(Stored items)
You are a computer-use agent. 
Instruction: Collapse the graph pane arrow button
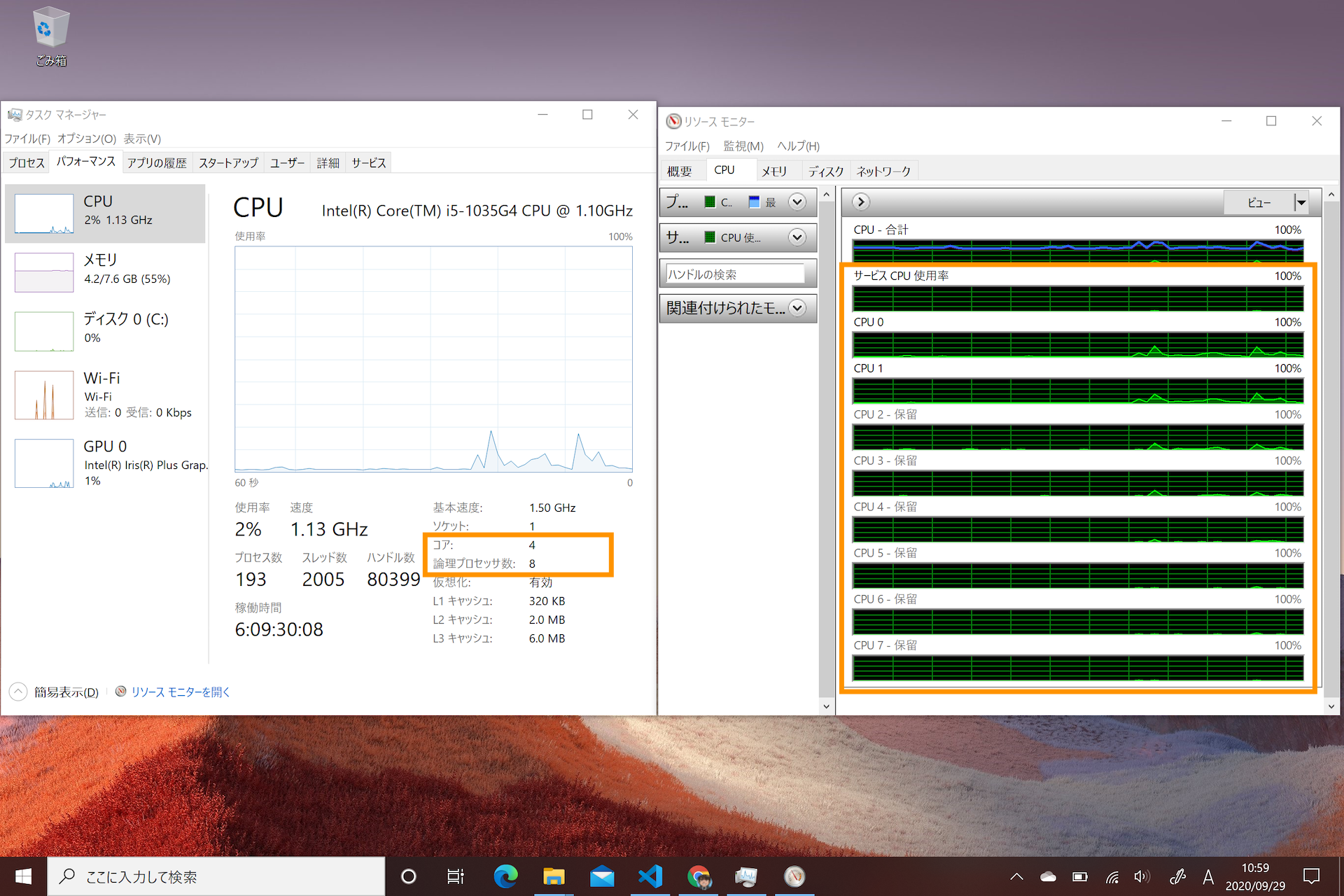tap(861, 202)
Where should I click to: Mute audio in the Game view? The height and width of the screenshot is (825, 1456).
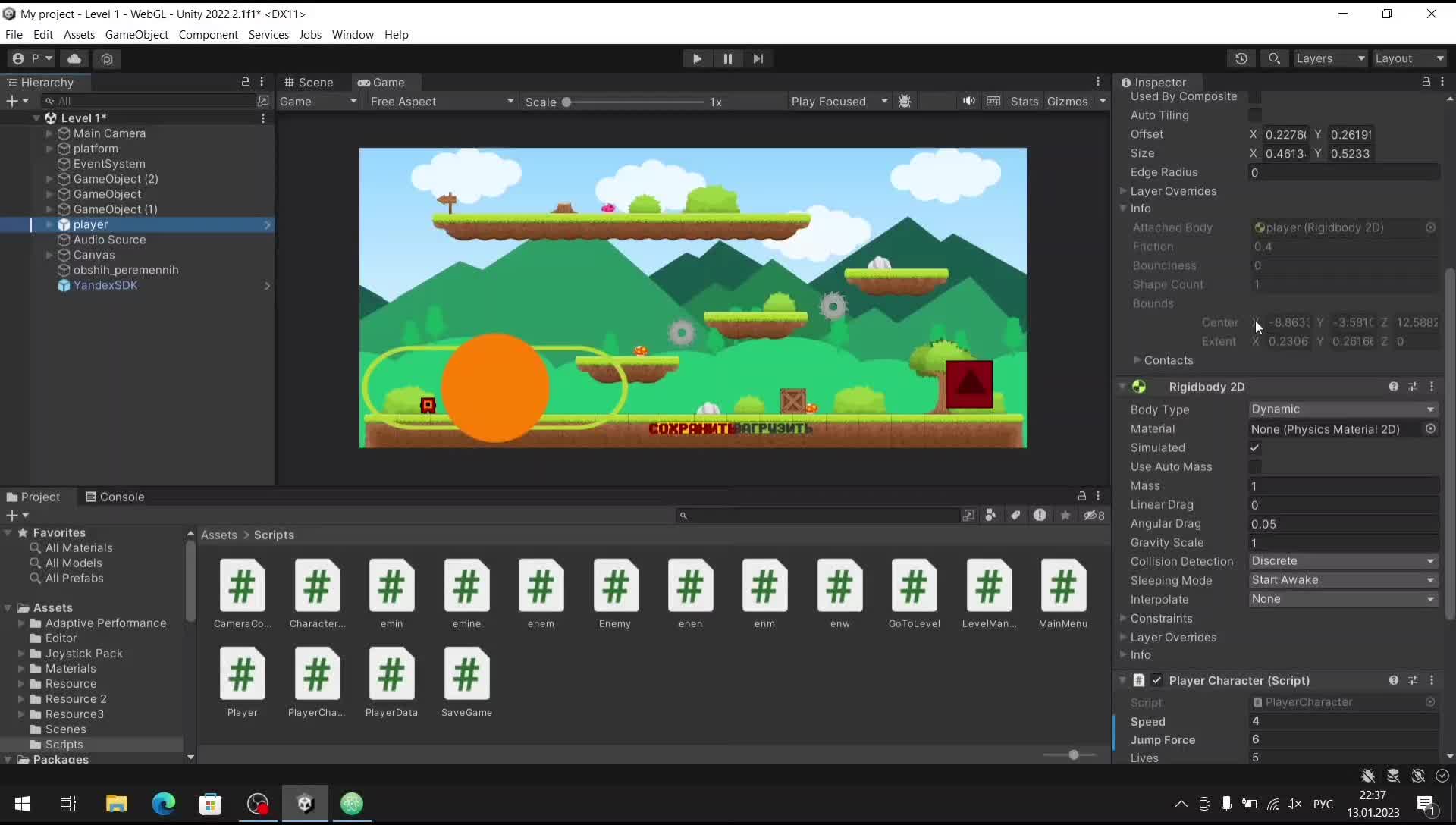pos(968,101)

Exercise instructions
Each line from the line containing "Where should I" through the last line above must be written out exactly, and every picture must be omitted.

Result for this task
Where should I click to: Mute audio in the Game view? The height and width of the screenshot is (825, 1456).
pos(968,101)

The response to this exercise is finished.